Problem to work on: Nothing but the entries, copied exactly, should appear in the response.
** Opening Input data block **
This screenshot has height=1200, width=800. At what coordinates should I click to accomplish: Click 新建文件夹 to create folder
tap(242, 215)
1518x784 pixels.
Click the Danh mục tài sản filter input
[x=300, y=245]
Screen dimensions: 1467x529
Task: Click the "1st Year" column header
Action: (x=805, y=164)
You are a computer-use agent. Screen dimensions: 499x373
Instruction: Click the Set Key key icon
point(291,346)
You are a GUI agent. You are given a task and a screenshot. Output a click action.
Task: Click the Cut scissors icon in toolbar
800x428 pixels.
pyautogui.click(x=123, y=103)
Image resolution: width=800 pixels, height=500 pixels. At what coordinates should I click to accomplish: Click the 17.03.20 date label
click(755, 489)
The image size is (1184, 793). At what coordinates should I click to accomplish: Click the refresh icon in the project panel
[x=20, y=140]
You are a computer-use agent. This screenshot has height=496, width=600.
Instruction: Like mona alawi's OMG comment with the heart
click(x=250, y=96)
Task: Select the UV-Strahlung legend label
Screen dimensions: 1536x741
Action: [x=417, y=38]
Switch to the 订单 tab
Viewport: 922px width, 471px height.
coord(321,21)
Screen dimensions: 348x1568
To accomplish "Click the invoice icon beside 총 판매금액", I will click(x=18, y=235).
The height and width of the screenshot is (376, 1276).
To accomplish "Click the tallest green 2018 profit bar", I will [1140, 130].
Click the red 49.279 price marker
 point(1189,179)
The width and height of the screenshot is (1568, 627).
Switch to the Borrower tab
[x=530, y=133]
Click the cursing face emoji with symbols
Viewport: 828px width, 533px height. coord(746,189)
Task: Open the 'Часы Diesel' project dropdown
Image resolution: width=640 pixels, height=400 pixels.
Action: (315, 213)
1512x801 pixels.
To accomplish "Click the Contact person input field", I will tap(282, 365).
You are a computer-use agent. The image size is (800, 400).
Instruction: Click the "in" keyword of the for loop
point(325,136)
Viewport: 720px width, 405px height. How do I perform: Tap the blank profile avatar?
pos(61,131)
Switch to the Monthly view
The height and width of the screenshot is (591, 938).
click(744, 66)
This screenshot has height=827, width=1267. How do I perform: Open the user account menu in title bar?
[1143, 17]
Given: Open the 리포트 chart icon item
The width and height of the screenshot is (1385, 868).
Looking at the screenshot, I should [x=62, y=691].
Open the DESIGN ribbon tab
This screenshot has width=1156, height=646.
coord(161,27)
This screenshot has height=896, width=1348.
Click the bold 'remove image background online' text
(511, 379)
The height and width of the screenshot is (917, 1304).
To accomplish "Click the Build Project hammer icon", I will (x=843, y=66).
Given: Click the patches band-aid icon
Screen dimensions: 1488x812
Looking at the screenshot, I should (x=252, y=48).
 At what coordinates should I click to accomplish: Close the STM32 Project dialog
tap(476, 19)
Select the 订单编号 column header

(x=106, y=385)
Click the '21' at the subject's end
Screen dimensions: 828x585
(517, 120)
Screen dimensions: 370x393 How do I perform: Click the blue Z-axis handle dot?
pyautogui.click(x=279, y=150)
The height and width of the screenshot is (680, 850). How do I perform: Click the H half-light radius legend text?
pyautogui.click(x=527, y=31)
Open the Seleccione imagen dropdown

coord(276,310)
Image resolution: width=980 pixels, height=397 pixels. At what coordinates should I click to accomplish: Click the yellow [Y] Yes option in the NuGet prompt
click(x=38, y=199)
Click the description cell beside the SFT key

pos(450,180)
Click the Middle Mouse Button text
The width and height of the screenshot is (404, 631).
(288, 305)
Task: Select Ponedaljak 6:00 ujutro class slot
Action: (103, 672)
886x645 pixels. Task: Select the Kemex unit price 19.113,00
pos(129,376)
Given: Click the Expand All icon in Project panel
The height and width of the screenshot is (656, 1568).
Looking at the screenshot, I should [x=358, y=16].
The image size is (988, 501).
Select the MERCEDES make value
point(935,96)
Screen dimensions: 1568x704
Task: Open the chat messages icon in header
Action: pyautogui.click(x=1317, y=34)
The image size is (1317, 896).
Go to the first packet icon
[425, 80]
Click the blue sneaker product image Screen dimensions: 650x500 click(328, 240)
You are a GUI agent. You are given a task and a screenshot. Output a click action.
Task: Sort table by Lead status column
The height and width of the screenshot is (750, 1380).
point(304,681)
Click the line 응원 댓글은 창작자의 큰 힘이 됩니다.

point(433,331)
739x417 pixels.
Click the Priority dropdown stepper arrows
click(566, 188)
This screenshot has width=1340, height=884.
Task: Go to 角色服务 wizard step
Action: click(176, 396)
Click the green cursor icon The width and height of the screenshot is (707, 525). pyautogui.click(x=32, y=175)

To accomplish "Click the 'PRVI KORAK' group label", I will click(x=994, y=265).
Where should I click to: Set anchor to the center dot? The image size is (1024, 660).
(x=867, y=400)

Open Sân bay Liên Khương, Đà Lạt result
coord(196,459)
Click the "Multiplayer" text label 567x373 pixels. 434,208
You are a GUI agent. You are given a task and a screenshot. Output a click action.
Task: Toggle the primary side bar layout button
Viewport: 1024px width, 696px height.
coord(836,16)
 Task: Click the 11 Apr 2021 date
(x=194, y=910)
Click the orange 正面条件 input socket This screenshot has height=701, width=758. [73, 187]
** Closing Input data block **
Task answer:
This screenshot has height=1200, width=800. At what coordinates should I click to accomplish: Click 新建文件夹 to create folder
tap(242, 215)
1518x784 pixels.
Click the Danh mục tài sản filter input
[x=300, y=245]
Screen dimensions: 1467x529
Task: Click the "1st Year" column header
Action: (x=805, y=164)
You are a computer-use agent. Screen dimensions: 499x373
Instruction: Click the Set Key key icon
point(291,346)
You are a GUI agent. You are given a task and a screenshot. Output a click action.
Task: Click the Cut scissors icon in toolbar
800x428 pixels.
pyautogui.click(x=123, y=103)
Image resolution: width=800 pixels, height=500 pixels. At what coordinates should I click to accomplish: Click the 17.03.20 date label
click(755, 489)
The image size is (1184, 793). At what coordinates should I click to accomplish: Click the refresh icon in the project panel
[x=20, y=140]
You are a computer-use agent. This screenshot has height=496, width=600.
Instruction: Like mona alawi's OMG comment with the heart
click(x=250, y=96)
Task: Select the UV-Strahlung legend label
Screen dimensions: 1536x741
Action: [x=417, y=38]
Switch to the 订单 tab
Viewport: 922px width, 471px height.
coord(321,21)
Screen dimensions: 348x1568
To accomplish "Click the invoice icon beside 총 판매금액", I will click(x=18, y=235).
The height and width of the screenshot is (376, 1276).
To accomplish "Click the tallest green 2018 profit bar", I will [1140, 130].
Click the red 49.279 price marker
 point(1189,179)
The width and height of the screenshot is (1568, 627).
Switch to the Borrower tab
[x=530, y=133]
Click the cursing face emoji with symbols
Viewport: 828px width, 533px height. coord(746,189)
Task: Open the 'Часы Diesel' project dropdown
Image resolution: width=640 pixels, height=400 pixels.
Action: (315, 213)
1512x801 pixels.
To accomplish "Click the Contact person input field", I will tap(282, 365).
You are a computer-use agent. The image size is (800, 400).
Instruction: Click the "in" keyword of the for loop
point(325,136)
Viewport: 720px width, 405px height. How do I perform: Tap the blank profile avatar?
pos(61,131)
Switch to the Monthly view
The height and width of the screenshot is (591, 938).
click(744, 66)
This screenshot has height=827, width=1267. How do I perform: Open the user account menu in title bar?
[1143, 17]
Given: Open the 리포트 chart icon item
The width and height of the screenshot is (1385, 868).
Looking at the screenshot, I should [x=62, y=691].
Open the DESIGN ribbon tab
This screenshot has width=1156, height=646.
coord(161,27)
This screenshot has height=896, width=1348.
Click the bold 'remove image background online' text
(511, 379)
The height and width of the screenshot is (917, 1304).
To accomplish "Click the Build Project hammer icon", I will (x=843, y=66).
Given: Click the patches band-aid icon
Screen dimensions: 1488x812
Looking at the screenshot, I should (x=252, y=48).
 At what coordinates should I click to accomplish: Close the STM32 Project dialog
tap(476, 19)
Select the 订单编号 column header

(x=106, y=385)
Click the '21' at the subject's end
Screen dimensions: 828x585
(517, 120)
Screen dimensions: 370x393 How do I perform: Click the blue Z-axis handle dot?
pyautogui.click(x=279, y=150)
The height and width of the screenshot is (680, 850). How do I perform: Click the H half-light radius legend text?
pyautogui.click(x=527, y=31)
Open the Seleccione imagen dropdown

coord(276,310)
Image resolution: width=980 pixels, height=397 pixels. At what coordinates should I click to accomplish: Click the yellow [Y] Yes option in the NuGet prompt
click(x=38, y=199)
Click the description cell beside the SFT key

pos(450,180)
Click the Middle Mouse Button text
The width and height of the screenshot is (404, 631).
(288, 305)
Task: Select Ponedaljak 6:00 ujutro class slot
Action: (103, 672)
886x645 pixels. Task: Select the Kemex unit price 19.113,00
pos(129,376)
Given: Click the Expand All icon in Project panel
The height and width of the screenshot is (656, 1568).
Looking at the screenshot, I should [x=358, y=16].
The image size is (988, 501).
Select the MERCEDES make value
point(935,96)
Screen dimensions: 1568x704
Task: Open the chat messages icon in header
Action: pyautogui.click(x=1317, y=34)
The image size is (1317, 896).
Go to the first packet icon
[425, 80]
Click the blue sneaker product image Screen dimensions: 650x500 click(328, 240)
You are a GUI agent. You are given a task and a screenshot. Output a click action.
Task: Sort table by Lead status column
The height and width of the screenshot is (750, 1380).
point(304,681)
Click the line 응원 댓글은 창작자의 큰 힘이 됩니다.

point(433,331)
739x417 pixels.
Click the Priority dropdown stepper arrows
click(566, 188)
This screenshot has width=1340, height=884.
Task: Go to 角色服务 wizard step
Action: click(176, 396)
Click the green cursor icon The width and height of the screenshot is (707, 525). pyautogui.click(x=32, y=175)

To accomplish "Click the 'PRVI KORAK' group label", I will click(x=994, y=265).
Where should I click to: Set anchor to the center dot? The image size is (1024, 660).
(x=867, y=400)

Open Sân bay Liên Khương, Đà Lạt result
coord(196,459)
Click the "Multiplayer" text label 567x373 pixels. 434,208
You are a GUI agent. You are given a task and a screenshot. Output a click action.
Task: Toggle the primary side bar layout button
Viewport: 1024px width, 696px height.
coord(836,16)
 Task: Click the 11 Apr 2021 date
(x=194, y=910)
Click the orange 正面条件 input socket This screenshot has height=701, width=758. [73, 187]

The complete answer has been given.